Maurice Moore ARt
Maurice Moore is an artist who makes, collages, drawings and free writing text pieces.

Moore received his Masters of Fine Arts degree from the University of North Carolina at Greensboro and his MFA Thesis Exhibition will be installed at the Weatherspoon Art Museum in May of 2011. He was most recently awarded his first solo show at The Center for Visual Artists, which will be held in the spring of 2012. He has exhibited work at the Lee Hansley Gallery in Raleigh, Greenville Museum of Art, and the Kinston Community Council for the Arts Center. He was also awarded residences and scholarships at the Penland School of Crafts, Ox-Bow, the Herbert & Virginia H. Howard Scholarship, and the Helen Thrush Scholarship while at UNCG.

Artist Statement

My drawing subject is the human form. I focus on my own body in my large scale charcoal collage drawings and free-writing text pieces. I also work from direct observation and invention. I am actively searching for ways to express my gender identity and sexuality. With the drawing, collage and free writing, I broaden my notions of what it means to reconstruct while I simultaneously deconstruct the human form. Creating the form in public reveals how it is created. The materials and public performance further aid me in my quest to establish and maintain my identity as a gay black male. I am attempting to dissect and explore each facet of what it means to be a gay person and a person of color in the 21st century.
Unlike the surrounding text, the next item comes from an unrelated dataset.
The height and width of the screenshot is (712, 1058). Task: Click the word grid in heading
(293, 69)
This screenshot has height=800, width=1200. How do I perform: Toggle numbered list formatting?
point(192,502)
With this body of work I am not simply asking to be seen and accepted, I am screaming it. These drawings are not about a fixed stagnant identity, or in my case identities; this work is about passage. The drawings are about time: moments down to the seconds. For example: the monumental moments in my life range from the choice I made not to kill myself, to stop the self-mutilation, and ask for help. With my work I want to show the courage it takes to admit these shameful truths to myself as well as society, coupled with the stigmas that are indelibly attached to them. These drawings are about an identity that is fluid. Identities are plural like the flow of thought through our consciousness. The fluidity of these types of identities is borne out of a need to survive oppression.

When I draw, the tactile feeling as well as the emotional feeling must both be present in my process. From the actual charcoal in my hands as I pull it across the surface of the paper, to how it looks as the mark is being made, to the very sound of the charcoal itself, and the vibrations: all of these things are part of the experience. Upon opening myself up to these experiences, I unconsciously give myself permission to be reckless, violent and even aggressive, I get to become a sort of living drawing. I can forget everything, and just for a second get to not be the other, the outsider.